Left on Base
The question first came up, I believe, in May of 1989.
In baseball, our Pirates were leading the league in runners Left On Base. We bemoaned this fact; through poor clutch hitting, we were losing games we should have won.
But a large number of Left On Base doesn't necessarily mean that a team is hitting poorly. If, during a game, a team gets twenty runners aboard and scores half of them, it's done much better than usual in the scoring department but has still left an above-average number of runners on the bases. And a weak-hitting team that never gets anybody on will never leave anybody on, either.
So which is it? Is it good or bad to be leading the league in Left On Base?
To find out, while also discovering other relationships between the various team statistics, I set up a program on my home computer to figure the Coefficients of Correlation among some fifty categories. I've analyzed the end-of-season data from the National and American Leagues for the 1989 and 1990 seasons, giving me four Coefficients for each pair of categories (for example, Triples versus Wins).

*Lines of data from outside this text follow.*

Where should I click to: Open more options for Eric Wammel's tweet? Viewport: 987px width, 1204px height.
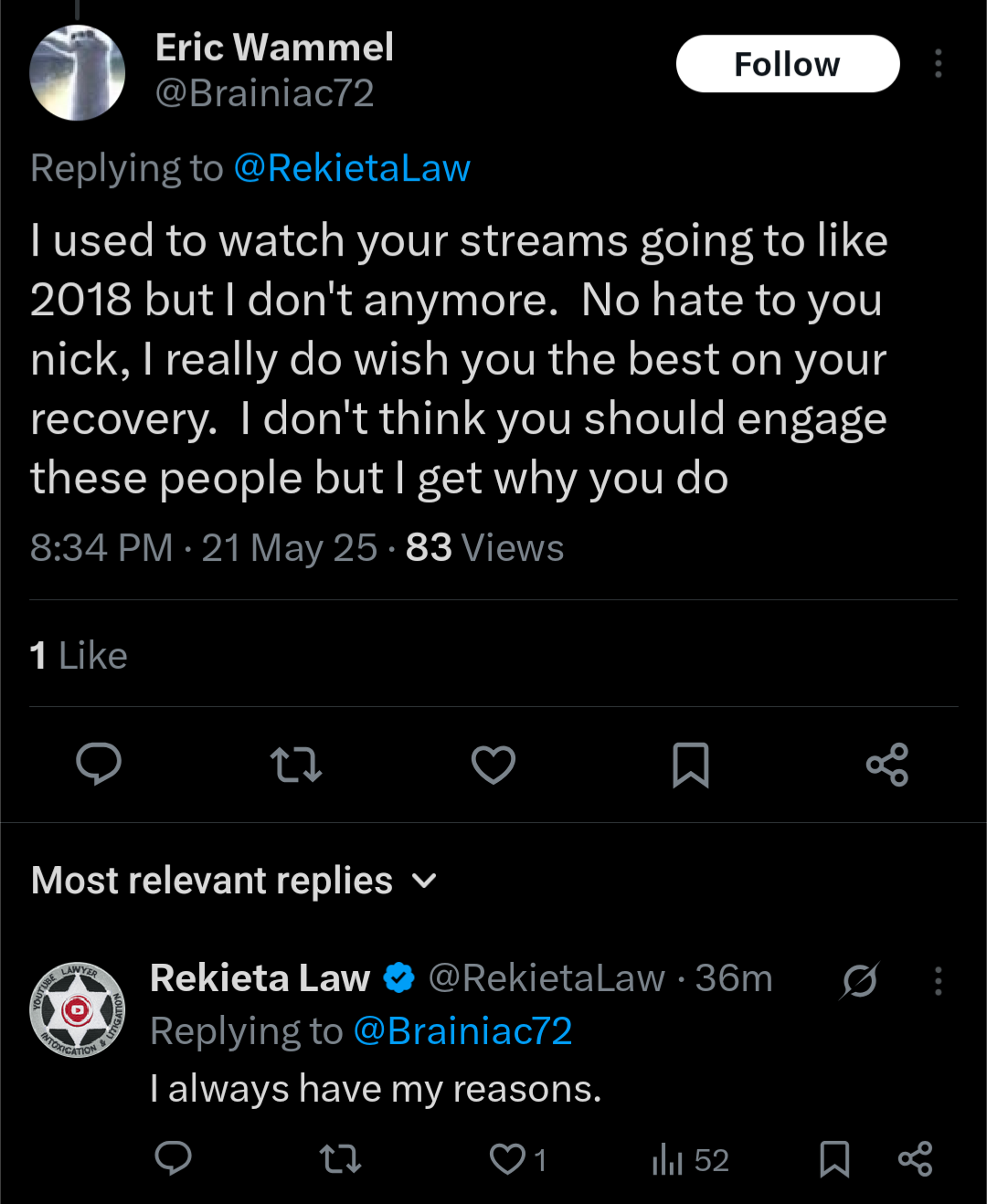coord(938,64)
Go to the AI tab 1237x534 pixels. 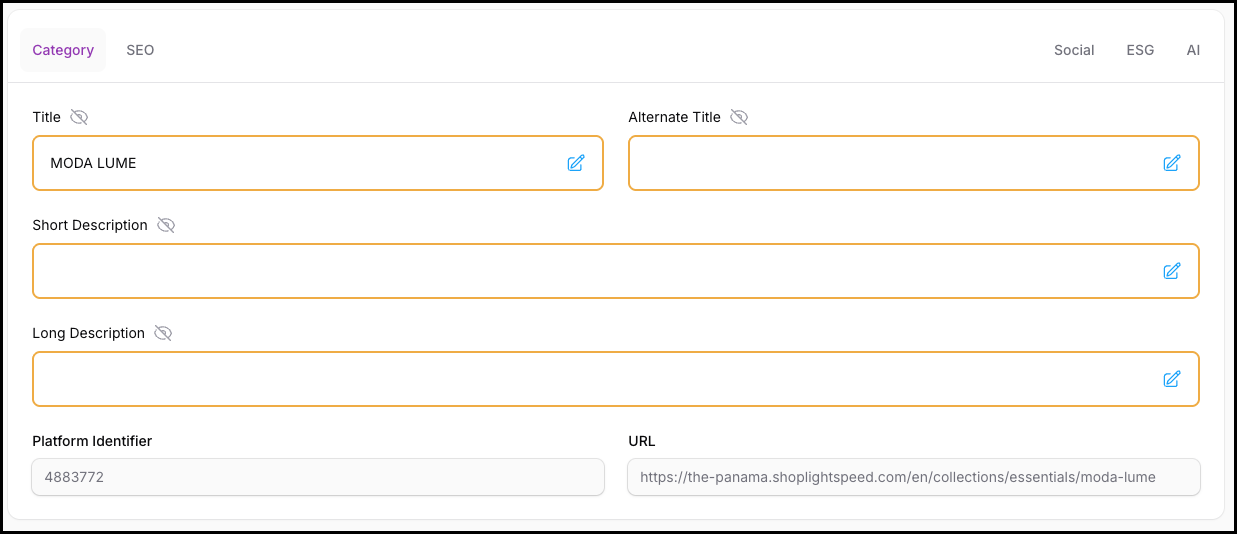click(1193, 50)
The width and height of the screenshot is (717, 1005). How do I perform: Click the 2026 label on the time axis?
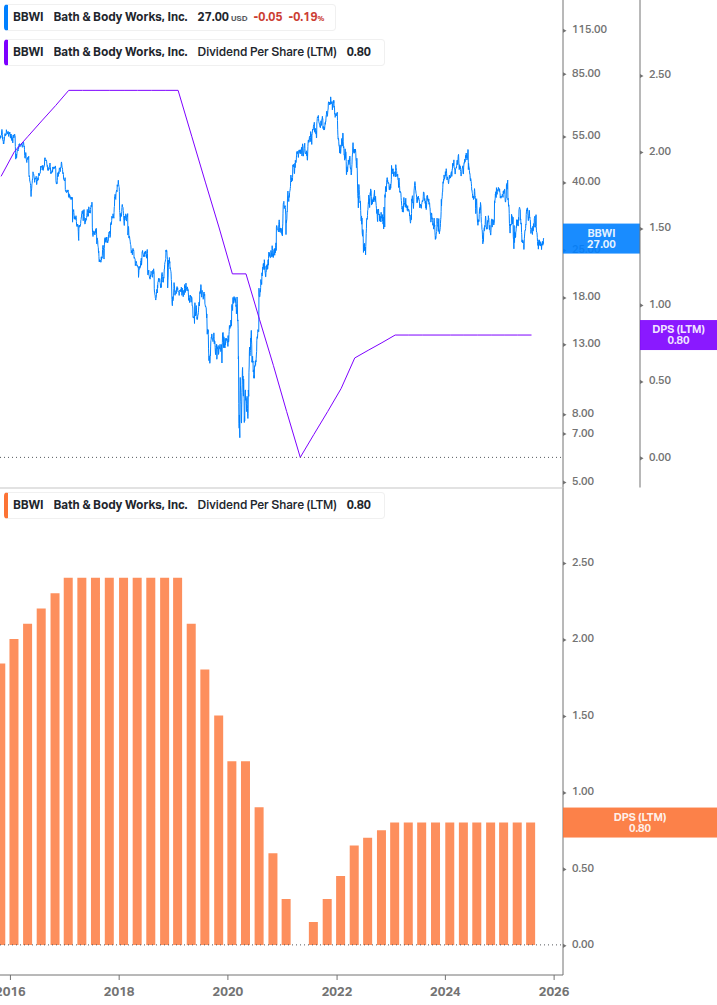click(554, 990)
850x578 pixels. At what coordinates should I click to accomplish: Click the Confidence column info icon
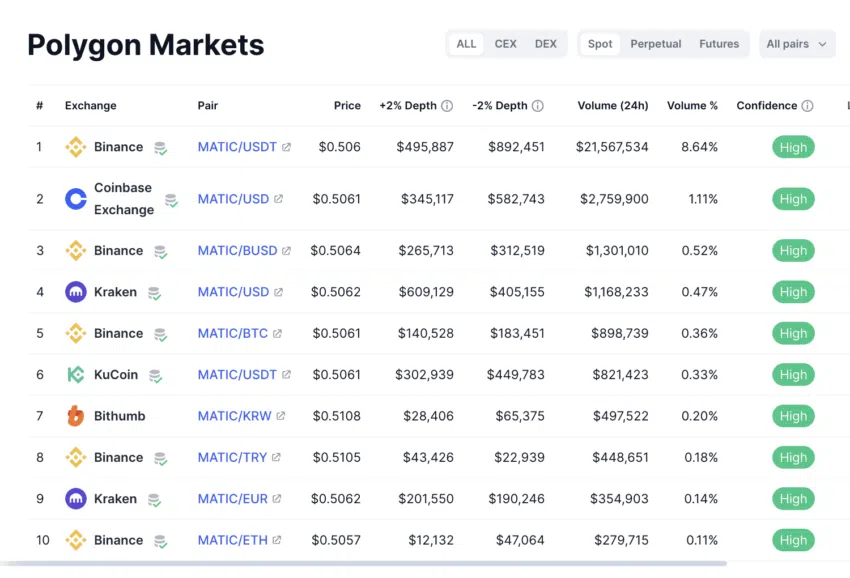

(A mathematical explanation is in order. Calculating the Coefficient of Correlation assumes a linear relationship between the two categories. For example, every eight Triples might give a team one game in the Win column. The Coefficient then measures how well the actual data fit this ideal relationship. A Coefficient of +1.00 means a perfect fit: more Triples always means more Wins. A Coefficient of zero means there's no fit at all: the number of Triples has nothing to do with the number of Wins. A negative Coefficient means that one of the categories is going up while the other goes down: for example, the Coefficient between Wins and ERA is -0.73, which means that the more Wins a team has, the lower its ERA is likely to be.)
Of course, just because two categories are strongly correlated does not mean that there's necessarily a reason behind it. In the NL'90 stats, Batting Average had a +0.75 correlation with Winning Percentage (WL%) on the Road. But this is probably a coincidence. Why? For one thing, Batting Average vs Home WL% was only -0.01, and I can't think of a good reason why a high average would lead to wins on the road but not at home. For another, Batting Average vs WL% generally, both leagues both seasons home and away, averaged only +0.41.

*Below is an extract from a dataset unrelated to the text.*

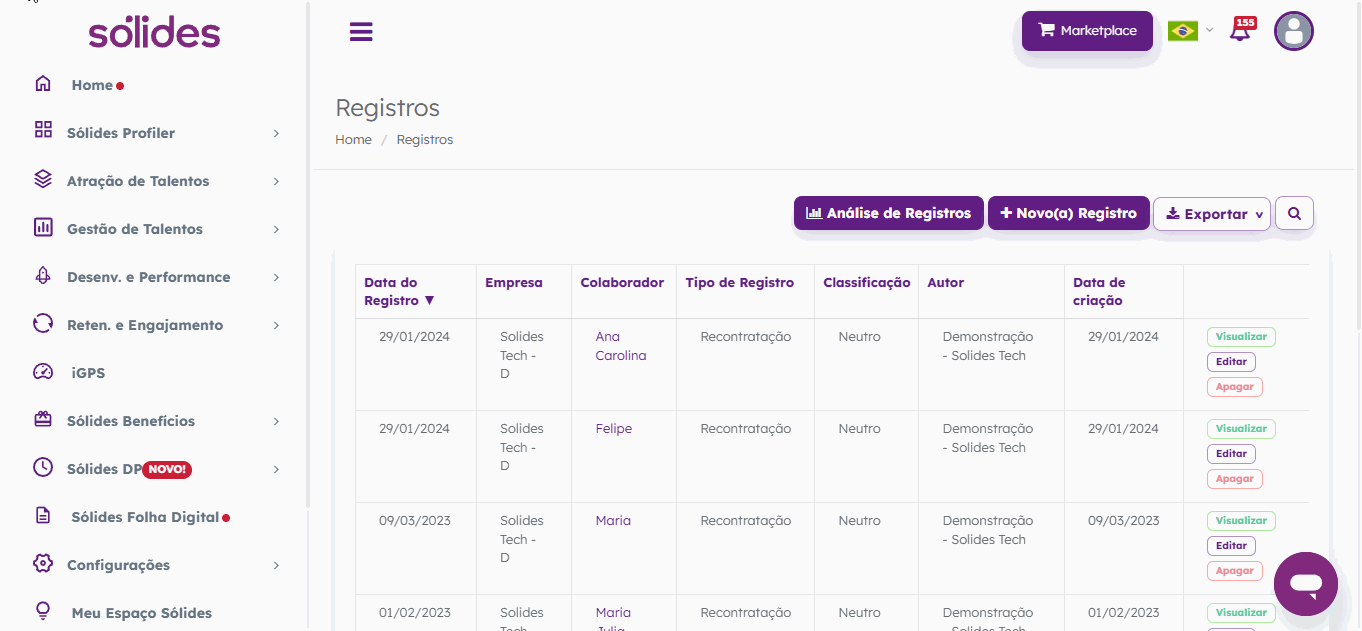Click the Home house icon in sidebar

(x=43, y=84)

With that caveat, what statistical categories were most strongly correlated to a high WL% over the two-year period?
Stating the Obvious
The top two were not surprising: WL% in Night games and against Right-Handed Pitchers, both at +0.91. Most games are at night or against right-handers.

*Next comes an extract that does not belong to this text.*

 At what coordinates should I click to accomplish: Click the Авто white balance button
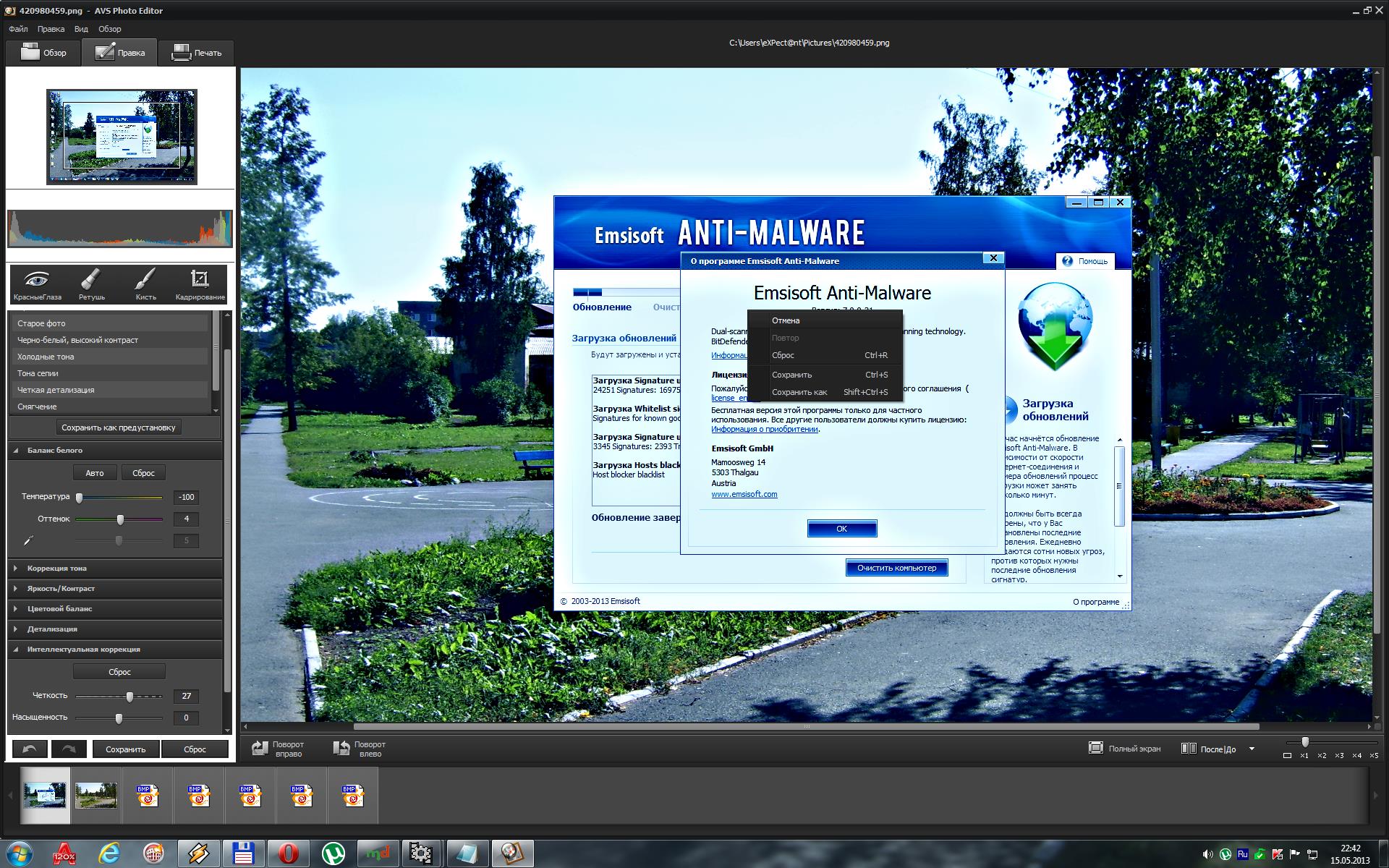click(x=95, y=473)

The next two were WL% at Home and on the Road, both at +0.68. The better a team, the better its record both home and away.
Other correlations between overall WL% and WL% under certain conditions were as follows: on Grass, +0.80; Day games, +0.68; against Lefthanders, +0.67; on Artificial surfaces, +0.64; in One-Run games, +0.62; and in Extra Innings, +0.35. Only the last is surprisingly low. Apparently the sudden-death nature of extra innings leads to random results, in which the better team often doesn't win.
Among the more common statistical categories, it appears that pitchers have a greater influence on winning than hitters do.
The strongest correlations here are Runs Allowed (-0.77) and Earned Run Average (-0.73). Saves are next at +0.66; that's natural, since your team can't have a save unless it has a win. Then come Hits Allowed (-0.58) and Unearned Runs (-0.55). And Shutouts correlate at +0.47.
The top offensive category is Runs Batted In at +0.57. Then come On-Base Percentage (+0.52), Slugging Percentage (+0.45), and Batting Average (+0.41). Average Salary has as much connection to winning as Batting Average does, correlating at +0.42.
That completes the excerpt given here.